[Date Prev][Date Next][Thread Prev][Thread Next][Date Index][Thread Index]

VMs: word boundaries



Hi Eric,

At 20:35 12/07/2004 -0700, Eric wrote:
However, I haven't tried colocation likelihood
measurements on gibberish or heavily encrypted text
(by that i mean, a simple substitution cipher would
behave the same as plain text for collocations). I
would guess in these cases the number of significant
collocations would drop, but by how signficantly I
don't know. I did run collocation likelihoods once on
the VMS text (see my long message about concentrating
on known languages) and didn't see any anomolies (the
character combinations we always see together - 4o -
show up).

If Voynichese is based in part on a verbose cipher (where certain digraphs ('diglyphs'?) like "qo" ('4o'), 'dy', 'or', 'ol', etc code for special tokens), then you might also be able to tease out interesting results from it using these kinds of analyses.
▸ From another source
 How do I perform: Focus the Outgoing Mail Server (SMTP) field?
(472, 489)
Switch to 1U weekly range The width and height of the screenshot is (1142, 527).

However, the analytical problem is that the basic concept of "letter" becomes rather amorphous: for example, it seems that in many/most/all cases, Voynichese "o" has no independent meaning - so any analysis that relies on a concept of a "state" associated with that "letter" will be misleading. Take a basic pair of words like "otedy" and "qotedy": I personally have little doubt that the latter should probably be parsed as "qo-t-e-dy" (or perhaps "qo-te-dy") - but what about the former?

If all "o"s are misleading (that is, if free-standing "o" has no meaning), then we should expect to parse it as "ot-e-dy" - but IIRC other analyses suggest that "tedy" is some kind of word base here, with "qo-" and "o-" as prefixes.

Perhaps you might consider how to apply your box of tricks to test this "o is not a real letter" hypothesis?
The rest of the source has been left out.